The art of communication tossed on the bonfires of divisiveness
The rhetoric is boiling over. Tempers are flaring.
As an exercise in perspective and perception, I asked several people in the office Friday what they thought about what I’d heard on a conservative talk radio program that day.
The host of the show asked his guest what he thought about President Obama’s planned speech Tuesday morning to school children. Without hesitation the guest said it made him think of the Hitler Youth and the efforts of other totalitarian rulers to indoctrinate youth to their beliefs and causes.
Was that over the top? Most I asked agreed it was or at least pushing the envelope.
Was it racist?
Yes, absolutely, some said.
Did it make any difference the two gentlemen on the radio were host Walter E. Williams, standing in for Rush Limbaugh, and guest Thomas Sowell.
No.
A fulminating discussion followed. We both got a little hot under the collar.
Minds are made up, and the strongest arguments — such as comparing the Obama administration to Mao, Hitler, Stalin — are dismissed as the lunatic fringe tossing rhetorical Molotov cocktails. Dissenters are called evil mongers, AstroTurf, un-American and racists, and that’s by elected officials.
There is some eeriness about true believers. Mark Steyn in Investor’s Business Daily stumbled upon a certain video about the same time I did. It is the one in which a bunch of pseudocelebrities make a bunch of hope and change pledges to self, country, environment and especially the president, including: "pledge to be a servant to our president and to all mankind because together we can, together we are, and together we will be the change that we seek."
Steyn compared it to the Iraqi primer with Amal and Hassan saying, "I come in a hurry to chant, 'O, Saddam, our courageous president, we are all soldiers defending the borders for you, carrying weapons and marching to success.'"
I, after listening to the pledge video a couple of times and thinking of Sowell’s comment, had to go searching. I just knew the Hitler Youth, the Jungvolk, had to have a pledge.
I found it in excerpts from “The Rise and Fall of the Third Riech” by William Shirer.

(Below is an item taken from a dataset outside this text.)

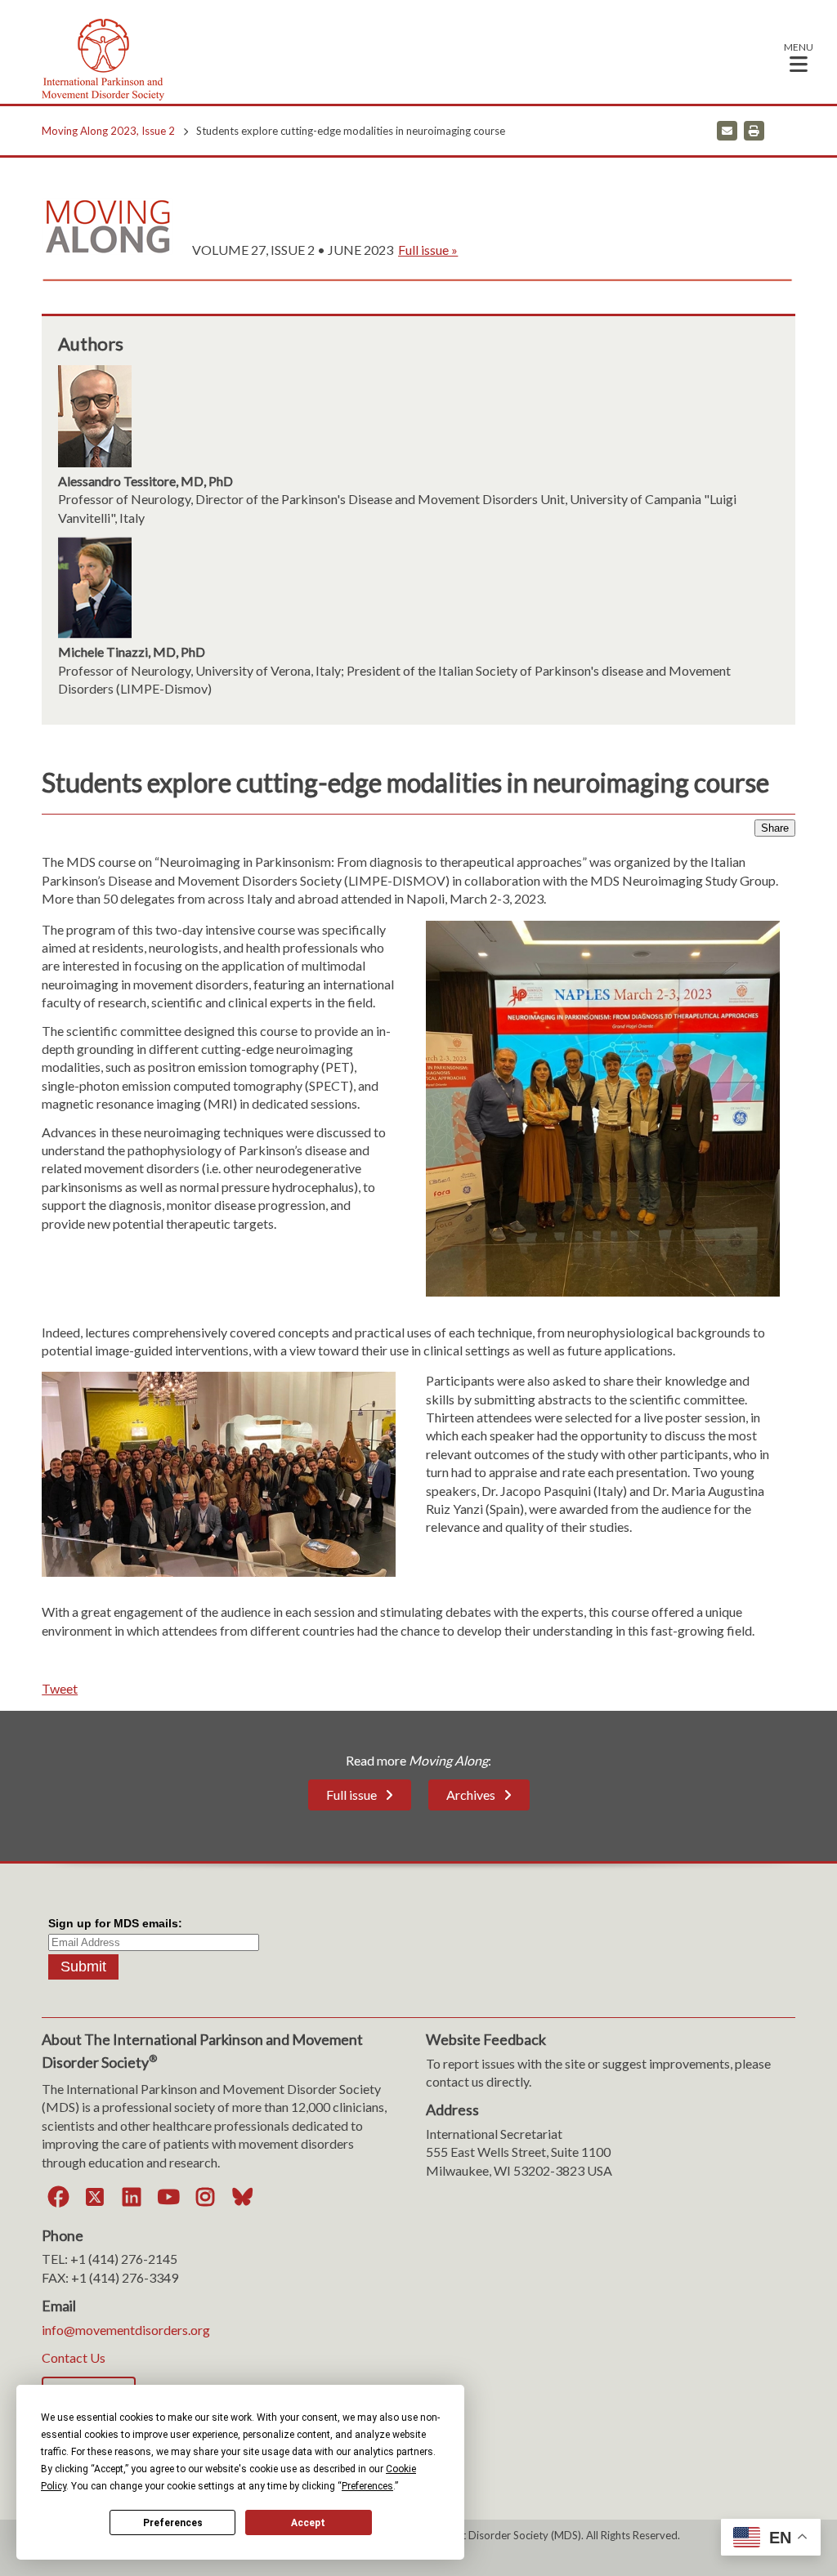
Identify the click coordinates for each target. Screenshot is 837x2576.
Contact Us (73, 2357)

“In the presence of this blood banner, which represents our Fuehrer, I swear to devote all my energies and my strength to the savior of our country, Adolf Hitler. I am willing and ready to give up my life for him, so help me God.”

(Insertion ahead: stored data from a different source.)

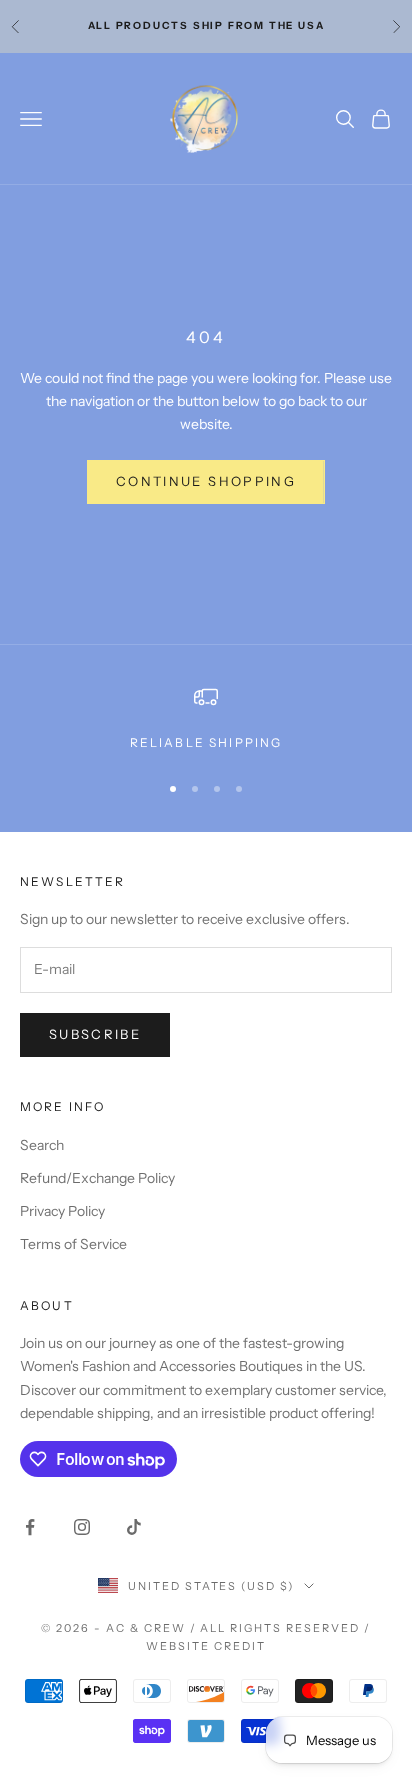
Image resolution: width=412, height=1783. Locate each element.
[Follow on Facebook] (30, 1527)
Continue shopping (206, 481)
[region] (206, 719)
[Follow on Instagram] (82, 1527)
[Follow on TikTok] (134, 1527)
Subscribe (95, 1034)
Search (42, 1145)
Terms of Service (73, 1244)
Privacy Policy (62, 1211)
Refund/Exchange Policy (97, 1178)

The debate over issues and philosophies has escalated beyond the rational and into hysteria. Maybe I’m fueling the fire, but I’d like to think I’m pointing out that the doctrinaire on both sides can be dismissing facts in favor of being true believers.
Listen to the pledge yourself. I find it a bit eerie myself. The pledge to be a servant to the president is at 3:55 toward the end.